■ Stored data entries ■
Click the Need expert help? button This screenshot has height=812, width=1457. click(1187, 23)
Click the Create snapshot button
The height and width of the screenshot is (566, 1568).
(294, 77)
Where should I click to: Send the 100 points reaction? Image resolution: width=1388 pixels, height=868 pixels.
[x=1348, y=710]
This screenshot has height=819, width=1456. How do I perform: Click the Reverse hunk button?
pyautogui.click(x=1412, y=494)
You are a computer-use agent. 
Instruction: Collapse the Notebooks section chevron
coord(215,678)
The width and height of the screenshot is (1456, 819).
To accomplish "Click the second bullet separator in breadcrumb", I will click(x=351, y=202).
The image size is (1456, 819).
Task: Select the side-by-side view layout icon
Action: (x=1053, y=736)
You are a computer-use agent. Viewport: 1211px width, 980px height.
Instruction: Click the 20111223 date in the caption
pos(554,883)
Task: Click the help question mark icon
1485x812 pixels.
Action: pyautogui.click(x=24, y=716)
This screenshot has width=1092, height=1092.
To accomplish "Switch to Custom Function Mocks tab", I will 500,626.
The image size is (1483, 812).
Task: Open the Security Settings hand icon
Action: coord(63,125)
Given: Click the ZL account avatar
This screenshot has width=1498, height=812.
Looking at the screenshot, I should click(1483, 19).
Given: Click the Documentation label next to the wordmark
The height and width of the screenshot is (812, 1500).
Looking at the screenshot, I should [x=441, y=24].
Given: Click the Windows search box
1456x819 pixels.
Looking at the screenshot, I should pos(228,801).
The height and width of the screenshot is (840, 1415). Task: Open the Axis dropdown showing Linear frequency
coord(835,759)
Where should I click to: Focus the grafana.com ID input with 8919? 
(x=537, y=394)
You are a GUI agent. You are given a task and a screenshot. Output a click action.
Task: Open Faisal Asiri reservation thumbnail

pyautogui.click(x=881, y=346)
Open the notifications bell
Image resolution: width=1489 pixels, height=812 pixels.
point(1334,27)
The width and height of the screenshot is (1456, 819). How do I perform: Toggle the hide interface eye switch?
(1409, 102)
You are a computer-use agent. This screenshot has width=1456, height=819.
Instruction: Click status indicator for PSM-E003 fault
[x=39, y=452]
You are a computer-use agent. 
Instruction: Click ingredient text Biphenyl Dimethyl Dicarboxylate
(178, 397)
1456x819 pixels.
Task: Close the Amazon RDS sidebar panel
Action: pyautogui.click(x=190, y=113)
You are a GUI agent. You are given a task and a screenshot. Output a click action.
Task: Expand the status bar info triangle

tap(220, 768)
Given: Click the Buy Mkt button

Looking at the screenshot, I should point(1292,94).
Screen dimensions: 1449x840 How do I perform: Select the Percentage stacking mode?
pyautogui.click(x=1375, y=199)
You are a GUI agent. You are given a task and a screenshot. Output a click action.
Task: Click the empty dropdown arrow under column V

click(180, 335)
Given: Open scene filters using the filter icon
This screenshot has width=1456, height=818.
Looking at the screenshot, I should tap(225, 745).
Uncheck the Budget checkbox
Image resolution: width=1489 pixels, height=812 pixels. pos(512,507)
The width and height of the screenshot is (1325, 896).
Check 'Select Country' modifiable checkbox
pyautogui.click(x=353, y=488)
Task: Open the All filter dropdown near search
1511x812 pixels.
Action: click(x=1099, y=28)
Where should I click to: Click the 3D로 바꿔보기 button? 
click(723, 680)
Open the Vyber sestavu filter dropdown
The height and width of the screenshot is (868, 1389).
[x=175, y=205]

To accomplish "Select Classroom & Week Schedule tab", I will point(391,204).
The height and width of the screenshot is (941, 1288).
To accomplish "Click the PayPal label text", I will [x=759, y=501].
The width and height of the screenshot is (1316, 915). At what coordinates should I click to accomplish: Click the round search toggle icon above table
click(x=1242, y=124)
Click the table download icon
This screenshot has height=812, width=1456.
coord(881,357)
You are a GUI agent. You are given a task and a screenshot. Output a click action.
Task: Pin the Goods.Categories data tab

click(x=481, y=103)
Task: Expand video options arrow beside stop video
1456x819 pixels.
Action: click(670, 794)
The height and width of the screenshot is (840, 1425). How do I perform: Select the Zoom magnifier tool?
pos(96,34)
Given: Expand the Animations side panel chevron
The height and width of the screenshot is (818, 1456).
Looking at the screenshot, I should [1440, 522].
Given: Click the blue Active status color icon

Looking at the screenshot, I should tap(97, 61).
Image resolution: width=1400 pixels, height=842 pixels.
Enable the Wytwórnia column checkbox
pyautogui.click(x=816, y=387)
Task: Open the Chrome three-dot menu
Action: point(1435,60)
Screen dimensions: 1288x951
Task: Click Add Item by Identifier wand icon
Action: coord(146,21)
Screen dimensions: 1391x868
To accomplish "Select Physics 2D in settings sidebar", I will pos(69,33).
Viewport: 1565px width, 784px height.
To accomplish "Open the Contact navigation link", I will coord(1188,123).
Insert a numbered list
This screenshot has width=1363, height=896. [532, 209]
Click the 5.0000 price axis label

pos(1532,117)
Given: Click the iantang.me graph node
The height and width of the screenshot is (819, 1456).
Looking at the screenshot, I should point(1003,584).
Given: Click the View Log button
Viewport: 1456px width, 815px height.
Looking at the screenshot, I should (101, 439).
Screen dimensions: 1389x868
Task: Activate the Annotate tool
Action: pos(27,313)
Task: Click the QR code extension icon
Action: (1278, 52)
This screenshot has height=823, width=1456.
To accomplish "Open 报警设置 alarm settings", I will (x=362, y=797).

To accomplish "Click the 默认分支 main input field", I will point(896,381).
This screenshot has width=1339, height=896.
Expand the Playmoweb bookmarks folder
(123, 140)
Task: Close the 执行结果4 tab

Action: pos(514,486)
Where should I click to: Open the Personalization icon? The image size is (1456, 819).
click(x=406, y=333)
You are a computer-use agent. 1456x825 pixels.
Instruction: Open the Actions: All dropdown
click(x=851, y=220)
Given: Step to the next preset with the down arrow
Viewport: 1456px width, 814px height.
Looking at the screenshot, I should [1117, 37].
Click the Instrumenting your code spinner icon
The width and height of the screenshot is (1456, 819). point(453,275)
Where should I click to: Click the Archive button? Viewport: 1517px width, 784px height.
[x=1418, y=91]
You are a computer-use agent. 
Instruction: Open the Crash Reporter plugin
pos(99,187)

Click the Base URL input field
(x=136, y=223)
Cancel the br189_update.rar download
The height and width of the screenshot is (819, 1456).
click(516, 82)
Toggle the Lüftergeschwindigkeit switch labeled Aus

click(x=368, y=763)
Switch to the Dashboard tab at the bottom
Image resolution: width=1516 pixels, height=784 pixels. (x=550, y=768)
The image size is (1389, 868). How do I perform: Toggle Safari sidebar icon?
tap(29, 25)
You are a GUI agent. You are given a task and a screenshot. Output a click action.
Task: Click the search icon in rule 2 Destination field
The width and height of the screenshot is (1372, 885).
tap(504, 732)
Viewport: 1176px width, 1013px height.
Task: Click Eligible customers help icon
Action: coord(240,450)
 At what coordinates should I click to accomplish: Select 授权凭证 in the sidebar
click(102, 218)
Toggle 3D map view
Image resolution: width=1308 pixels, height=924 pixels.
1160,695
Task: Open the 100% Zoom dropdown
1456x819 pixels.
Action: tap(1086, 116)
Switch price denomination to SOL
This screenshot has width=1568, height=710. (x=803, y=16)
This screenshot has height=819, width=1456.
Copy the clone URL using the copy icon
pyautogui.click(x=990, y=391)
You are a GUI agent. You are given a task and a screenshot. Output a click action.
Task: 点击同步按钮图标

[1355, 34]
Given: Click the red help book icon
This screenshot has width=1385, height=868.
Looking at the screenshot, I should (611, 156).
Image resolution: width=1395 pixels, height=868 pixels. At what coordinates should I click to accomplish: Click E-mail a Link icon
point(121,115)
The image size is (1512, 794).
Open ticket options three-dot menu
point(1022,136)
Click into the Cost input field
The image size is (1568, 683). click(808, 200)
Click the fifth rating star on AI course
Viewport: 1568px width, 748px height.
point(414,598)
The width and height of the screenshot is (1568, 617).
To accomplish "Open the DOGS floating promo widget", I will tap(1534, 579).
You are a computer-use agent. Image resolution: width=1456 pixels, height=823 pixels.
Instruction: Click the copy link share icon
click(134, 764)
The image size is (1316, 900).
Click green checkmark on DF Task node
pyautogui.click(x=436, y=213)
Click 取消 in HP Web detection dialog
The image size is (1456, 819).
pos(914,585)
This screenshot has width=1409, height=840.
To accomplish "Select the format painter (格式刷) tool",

■ Task prompt ■
Write out an exact transcription of the line with "You are a computer-use agent. Image" and of each line after it; stop at the end of the records.

■ Exercise result ■
You are a computer-use agent. Image resolution: width=1456 pixels, height=823 pixels.
Instruction: Click the copy link share icon
click(134, 764)
The image size is (1316, 900).
Click green checkmark on DF Task node
pyautogui.click(x=436, y=213)
Click 取消 in HP Web detection dialog
The image size is (1456, 819).
pos(914,585)
This screenshot has width=1409, height=840.
To accomplish "Select the format painter (格式刷) tool",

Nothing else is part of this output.